* WORK ITEM *
Please transcribe only the lines between the one containing "Privacy Policy (717, 1680)" and the end of the records, both ends included, exactly as written; skip every picture.

Collected data entries
------

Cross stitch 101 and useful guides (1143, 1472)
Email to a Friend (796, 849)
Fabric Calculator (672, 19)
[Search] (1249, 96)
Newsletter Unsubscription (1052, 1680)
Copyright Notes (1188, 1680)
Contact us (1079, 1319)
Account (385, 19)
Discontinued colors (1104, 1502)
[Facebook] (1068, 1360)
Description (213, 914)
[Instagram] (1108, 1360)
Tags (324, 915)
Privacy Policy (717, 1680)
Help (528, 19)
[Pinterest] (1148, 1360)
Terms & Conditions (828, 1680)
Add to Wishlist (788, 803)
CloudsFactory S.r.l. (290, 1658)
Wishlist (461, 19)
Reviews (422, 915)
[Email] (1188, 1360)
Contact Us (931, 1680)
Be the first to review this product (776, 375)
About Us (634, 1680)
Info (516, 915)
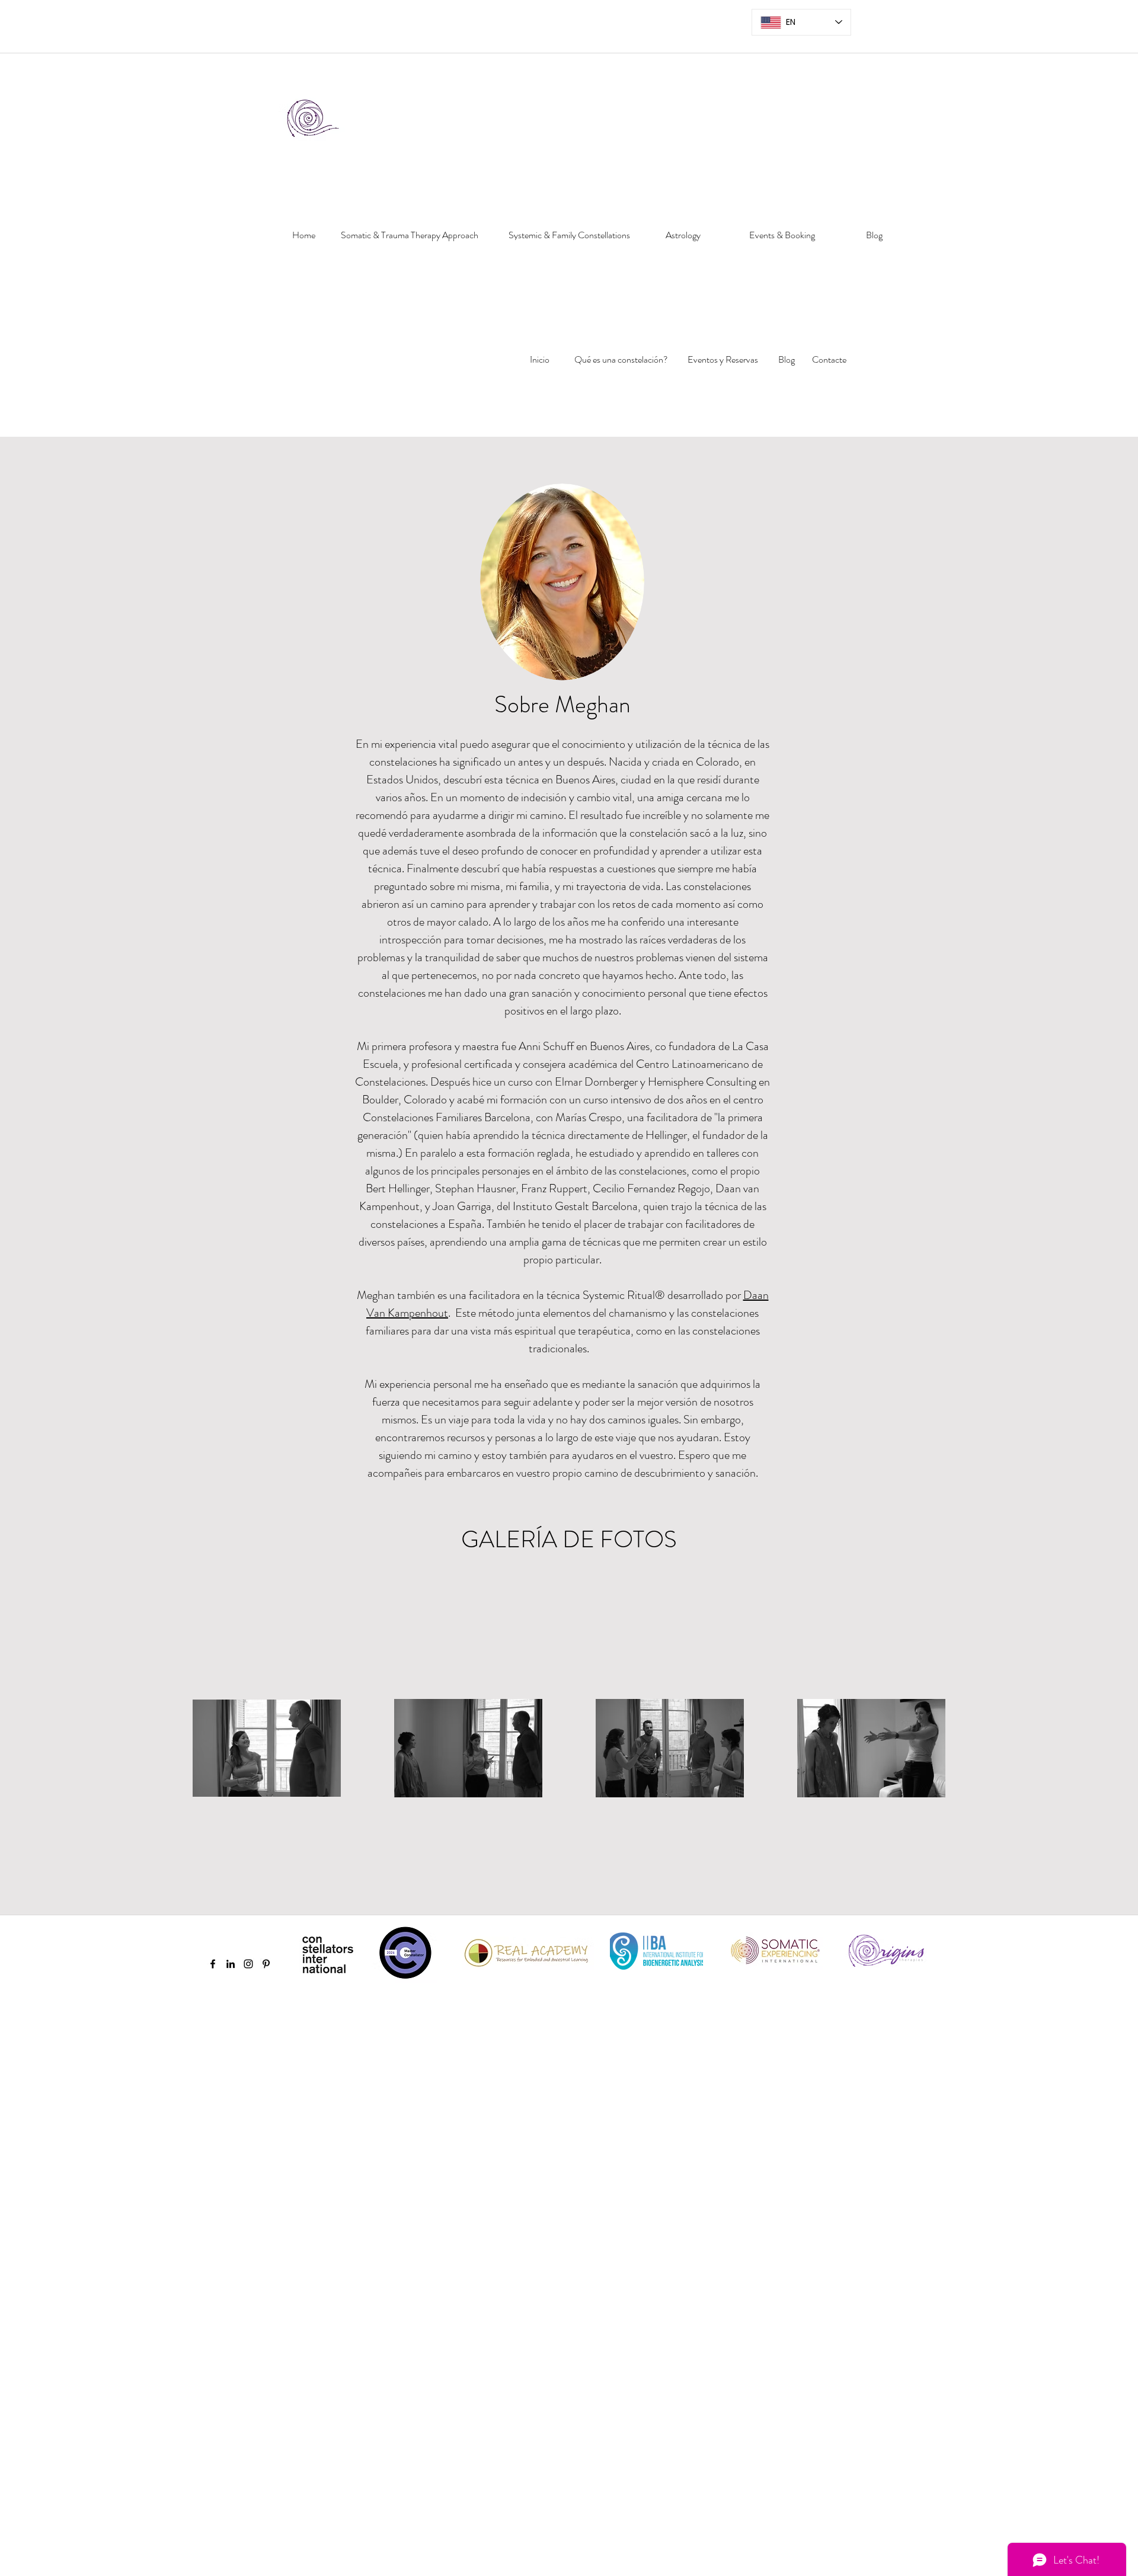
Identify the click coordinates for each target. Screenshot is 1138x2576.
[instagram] (248, 1964)
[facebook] (213, 1964)
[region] (299, 275)
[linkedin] (230, 1964)
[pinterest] (266, 1964)
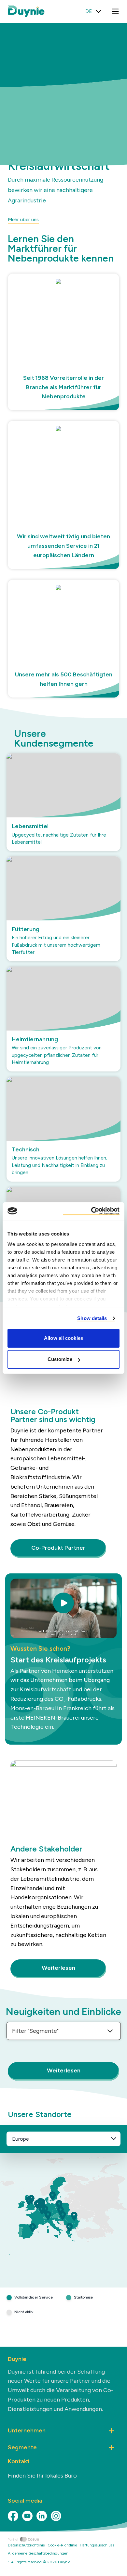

------

* ANSWER TO THIS EXERCISE *
Privacy Policy (717, 1680)
Help (528, 19)
[Pinterest] (1148, 1360)
Terms & Conditions (828, 1680)
Add to Wishlist (788, 803)
CloudsFactory S.r.l. (290, 1658)
Wishlist (461, 19)
Reviews (422, 915)
[Email] (1188, 1360)
Contact Us (931, 1680)
Be the first to review this product (776, 375)
About Us (634, 1680)
Info (516, 915)
Identify the click coordinates for each target. Screenshot is 1138x2576.
[instagram] (248, 1964)
[facebook] (213, 1964)
[region] (299, 275)
[linkedin] (230, 1964)
[pinterest] (266, 1964)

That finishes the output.